■ SET TASK
Please report every line in the data below that contains the string "option", copying each such line in full.

■ STORED ROWS
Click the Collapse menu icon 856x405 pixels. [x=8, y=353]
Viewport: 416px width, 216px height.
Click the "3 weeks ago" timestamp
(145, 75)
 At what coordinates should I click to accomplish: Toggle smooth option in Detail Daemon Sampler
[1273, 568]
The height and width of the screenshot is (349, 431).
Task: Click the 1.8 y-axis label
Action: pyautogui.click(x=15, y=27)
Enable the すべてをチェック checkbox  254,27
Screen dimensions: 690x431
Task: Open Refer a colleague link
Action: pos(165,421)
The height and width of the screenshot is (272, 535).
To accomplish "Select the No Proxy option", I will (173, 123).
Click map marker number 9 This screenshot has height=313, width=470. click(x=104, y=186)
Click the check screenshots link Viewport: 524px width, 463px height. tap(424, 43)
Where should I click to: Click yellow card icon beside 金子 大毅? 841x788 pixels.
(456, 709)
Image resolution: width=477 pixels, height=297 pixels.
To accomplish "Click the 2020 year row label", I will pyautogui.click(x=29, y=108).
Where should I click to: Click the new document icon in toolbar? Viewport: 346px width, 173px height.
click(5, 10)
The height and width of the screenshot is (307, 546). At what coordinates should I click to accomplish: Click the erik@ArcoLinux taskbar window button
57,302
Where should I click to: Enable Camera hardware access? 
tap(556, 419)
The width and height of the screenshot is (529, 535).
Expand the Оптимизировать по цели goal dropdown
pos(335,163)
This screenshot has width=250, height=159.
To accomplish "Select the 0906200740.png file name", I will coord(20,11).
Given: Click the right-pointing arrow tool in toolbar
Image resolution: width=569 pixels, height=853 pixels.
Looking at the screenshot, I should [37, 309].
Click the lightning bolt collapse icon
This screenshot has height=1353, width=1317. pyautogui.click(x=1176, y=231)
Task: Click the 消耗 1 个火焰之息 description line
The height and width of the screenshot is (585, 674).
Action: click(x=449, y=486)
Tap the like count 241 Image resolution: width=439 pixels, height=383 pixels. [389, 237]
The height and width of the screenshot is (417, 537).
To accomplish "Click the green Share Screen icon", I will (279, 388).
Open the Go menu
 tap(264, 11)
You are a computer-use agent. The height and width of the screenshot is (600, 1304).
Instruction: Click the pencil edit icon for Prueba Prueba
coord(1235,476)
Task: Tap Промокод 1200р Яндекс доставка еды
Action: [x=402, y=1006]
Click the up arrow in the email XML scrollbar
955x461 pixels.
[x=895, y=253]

■ OUTPUT BELOW
 At what coordinates should I click to accomplish: Toggle smooth option in Detail Daemon Sampler
To accomplish "Select the No Proxy option", I will (173, 123).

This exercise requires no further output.